さらに、クレーム処理票を作成する際の原因分析強化を目的に原因分析ツリー作成支援ツール(ESCAT)を導入した。これにより、SSMの考え方を活用した原因分析結果を整理することが可能となり、再発防止策を立てやすくなった。また、作成した原因分析ツリーから容易にSSM知識ドラフトに変換し知識をブラッシュアップすることができるため、SSM知識化の作業負荷軽減にも繋がった。
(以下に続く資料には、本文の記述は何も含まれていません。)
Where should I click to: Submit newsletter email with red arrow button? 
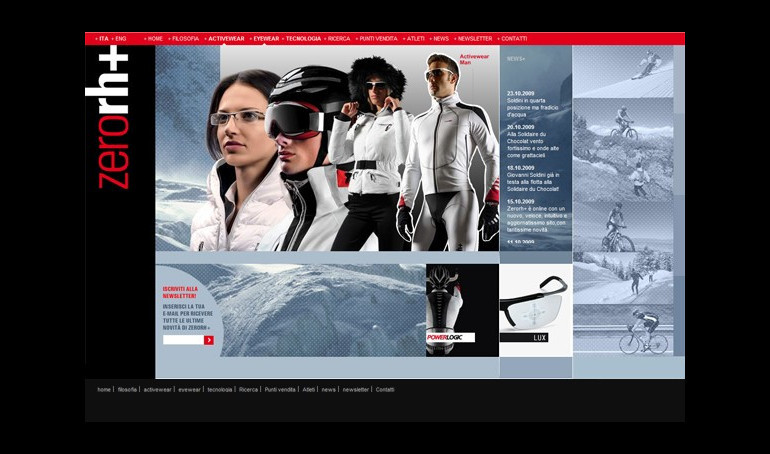click(209, 340)
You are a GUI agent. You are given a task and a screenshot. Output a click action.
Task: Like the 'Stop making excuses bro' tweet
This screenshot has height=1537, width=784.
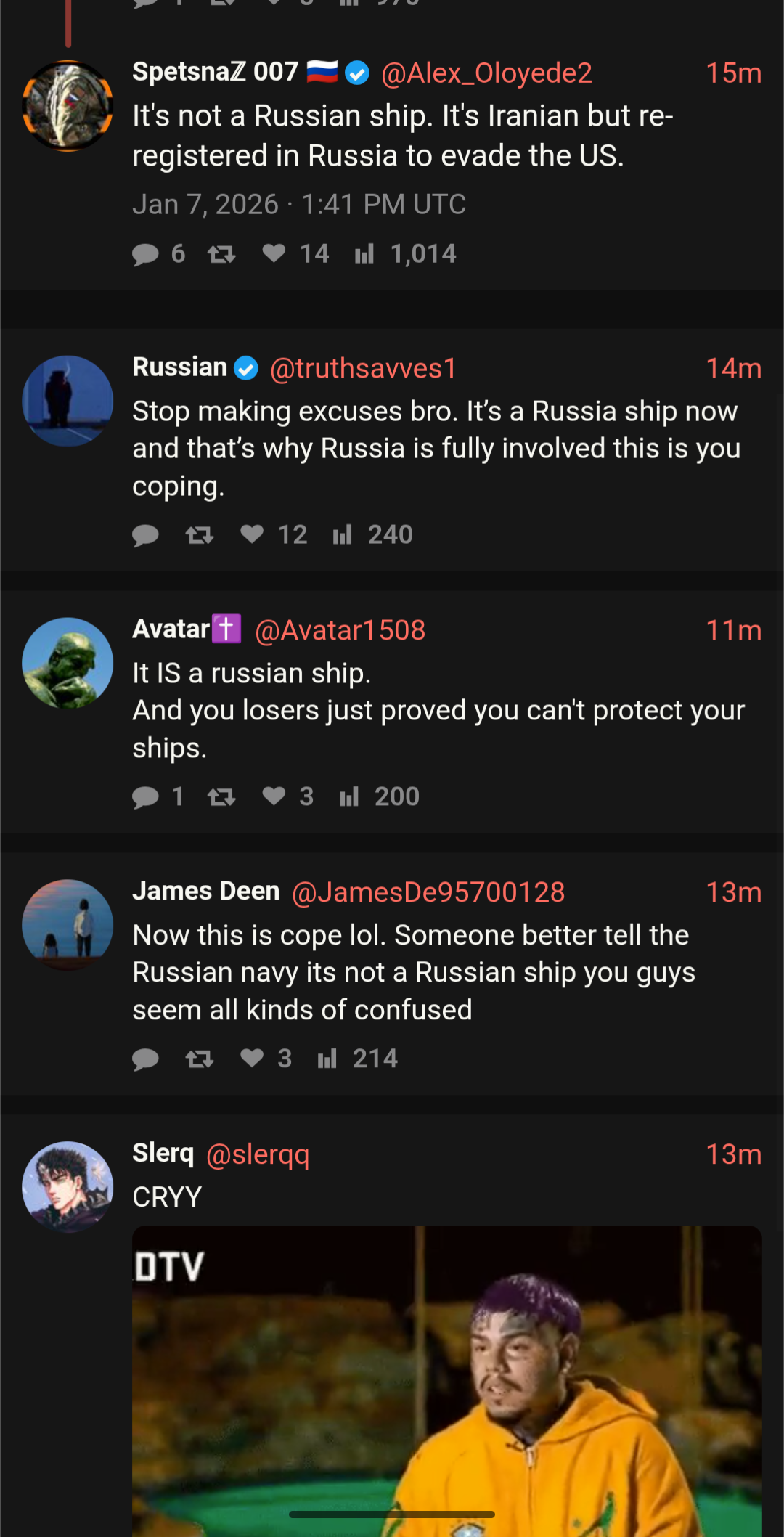coord(252,534)
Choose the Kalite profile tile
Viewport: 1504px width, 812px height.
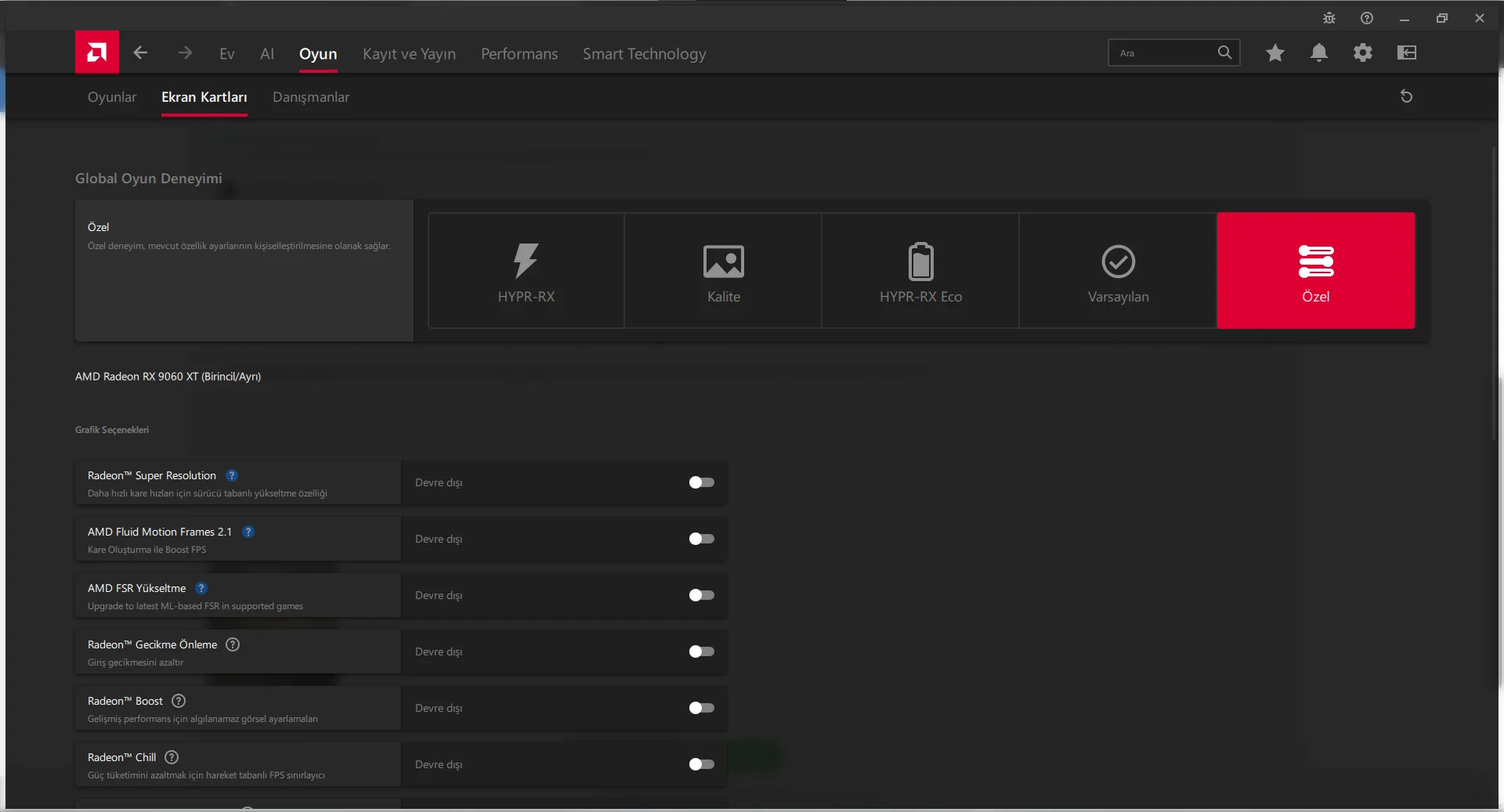724,270
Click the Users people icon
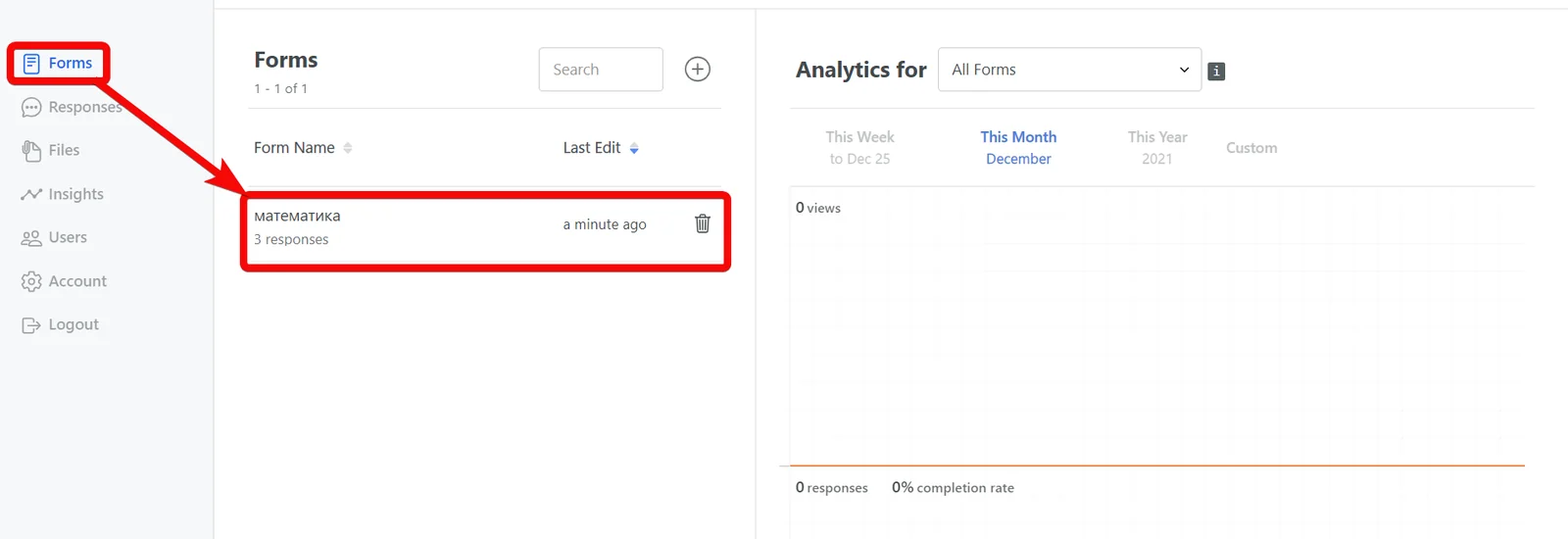 pyautogui.click(x=31, y=238)
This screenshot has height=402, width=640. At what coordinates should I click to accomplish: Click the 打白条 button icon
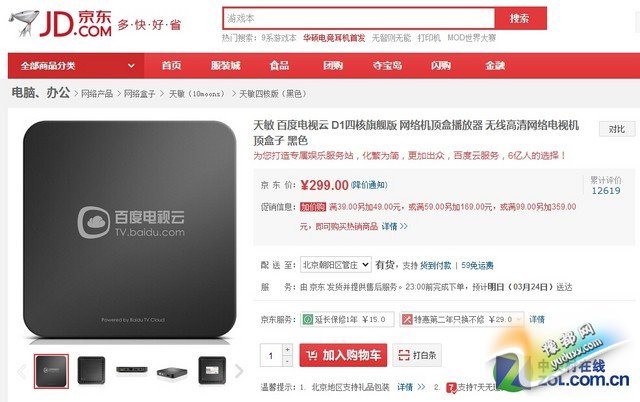[404, 355]
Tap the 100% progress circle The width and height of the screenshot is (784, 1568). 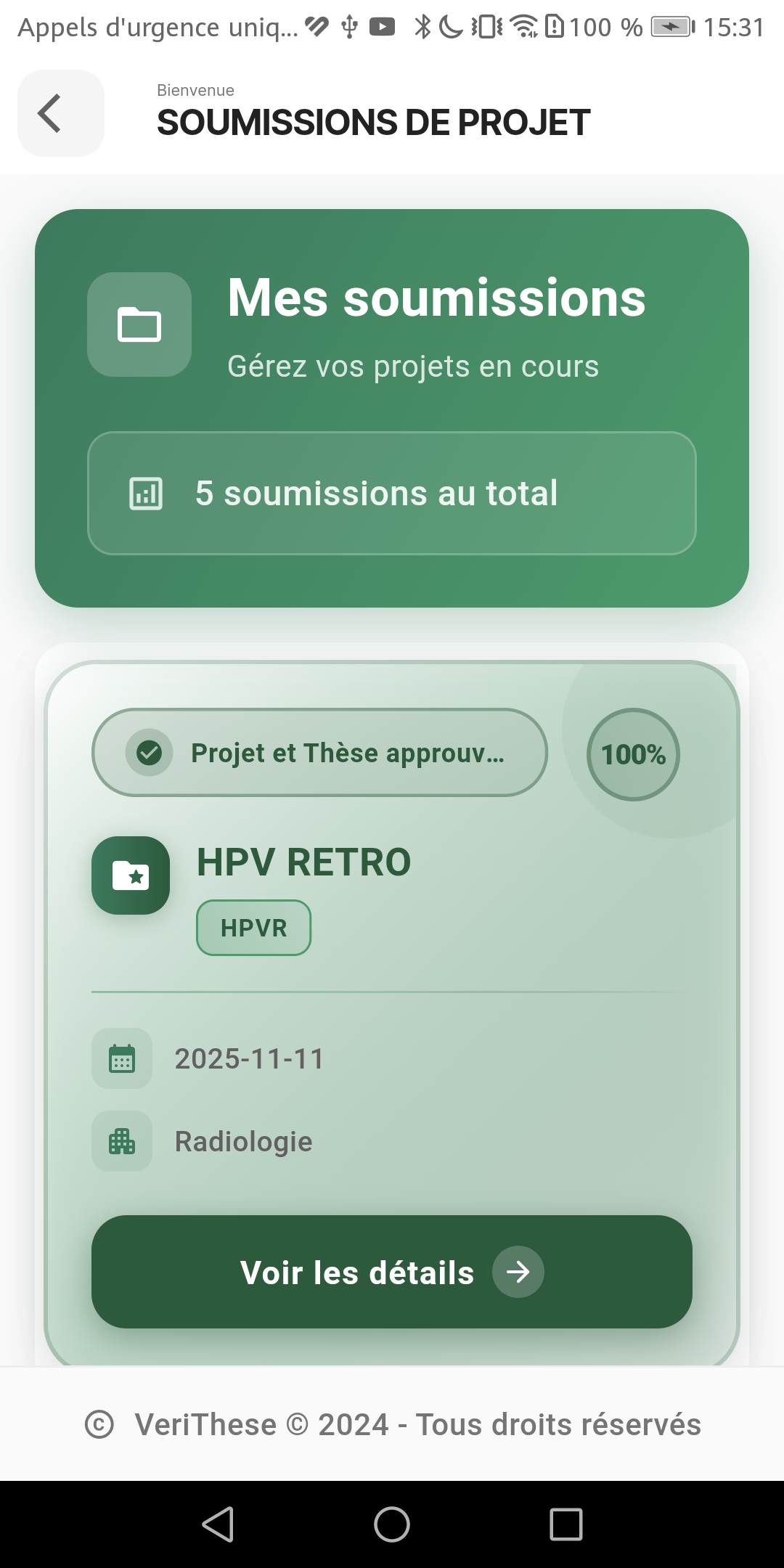(x=633, y=754)
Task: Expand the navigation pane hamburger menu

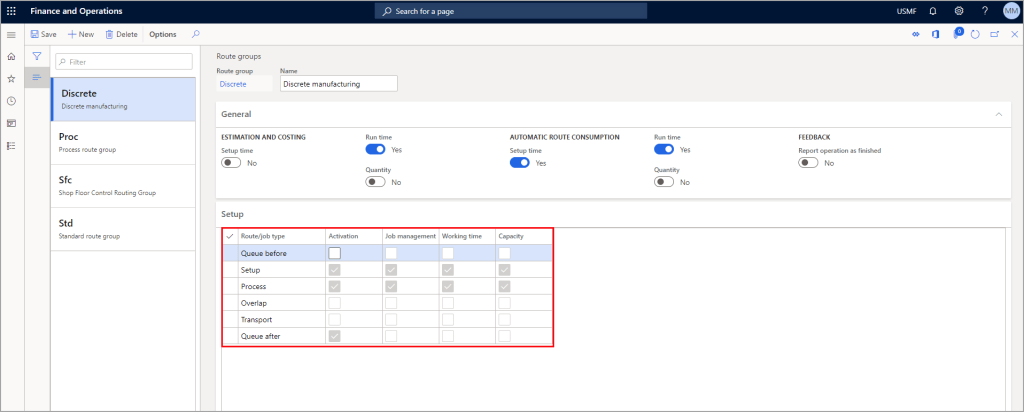Action: point(12,34)
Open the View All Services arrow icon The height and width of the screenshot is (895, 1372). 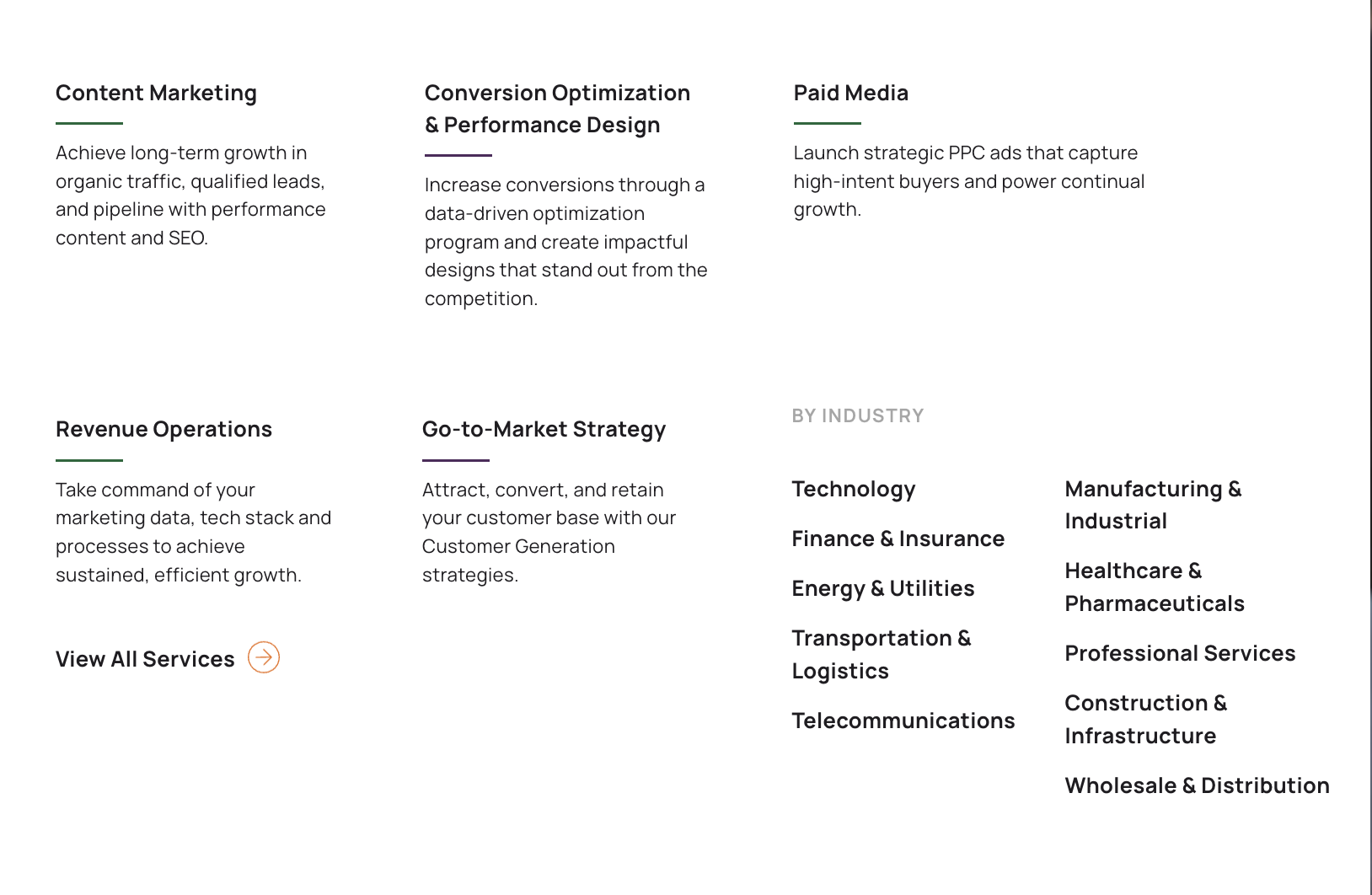[265, 658]
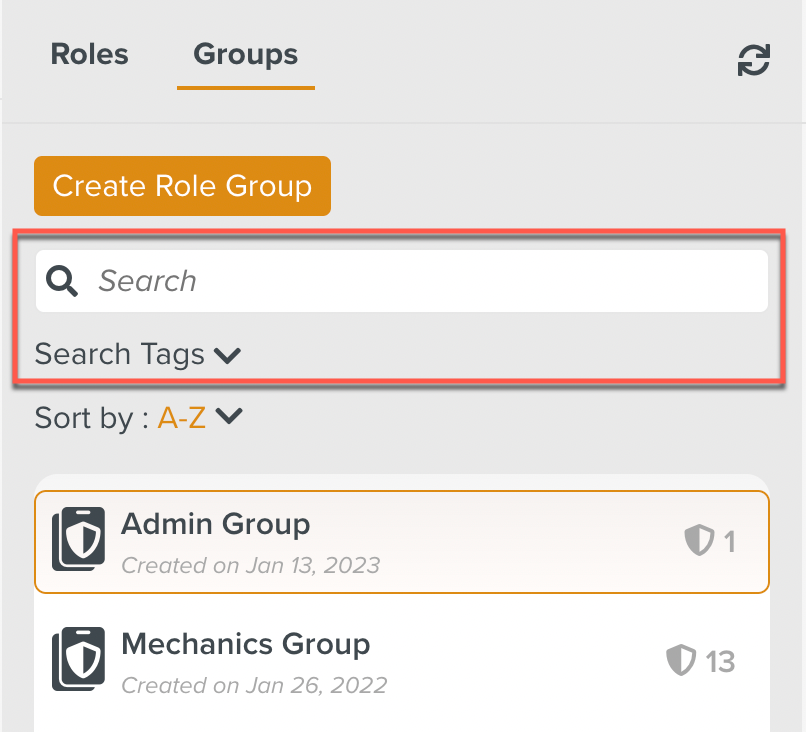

同社では、これまで年に3回以上の頻度でユーザへの説明会を実施し、本取り組みの周知・定着を進めてきた。また、品質環境防災部はDIR/DR会議に積極的に参加しており、クレーム事例・不適合事例から作成した知識を出力し情報提供している。

今後は、継続してSSM知識化を推進し、現行のシステムを進化させていくとともに、SSM導入成果の評価および新規案件の設計業務へのSSM適用を進め、取り組みを更に発展させていく。

 

〔事例講演3〕 「照明・光環境機器の設計品質向上のためのSSM活用と様々な工夫」

佐伯 創 氏(岩崎電機(株) 商品開発部 開発課)

 

同社は、各種光源・照明器具・光環境機器(紫外線・赤外線・電子線応用)等の設計、製造および販売を行っている。グループ会社が先行してSSMを導入しており、同社でも未然防止に有効な手段と考え、2017年にSSMを導入し未然防止活動に役立ててきた。本講演では、その取り組みに関して紹介された。

放電灯用やLED照明用の電源・器具を設計製造している同社のグループ会社において、「市場不具合が減らない」、「不具合情報が共有されない」、「設計者のスキル依存大」という課題を抱えており、2011年にグループ会社が先行してSSMを導入したのが始まりであった。導入後、設計起因の不具合が減り、再発防止、未然防止に効果があったことから、同じ課題を抱えていた同社でも、2017年にSSMを導入した。

同社の複数の部署およびグループ会社で合計25名となるメンバーで体制を整え、推進活動を行ってきた。運用部署が複数あるため、共通の知識管理部門が必要となり、品質保証部が主体となって知識を管理することにした。知識は「クレーム」、「設計中の気づき、コツ」、「新分野での新知識」を情報源に、「知識化する情報源の選定」から「知識作成・登録」までをおよそ3カ月で完了するようなサイクルを構築し、順調にSSM知識数を増やしている。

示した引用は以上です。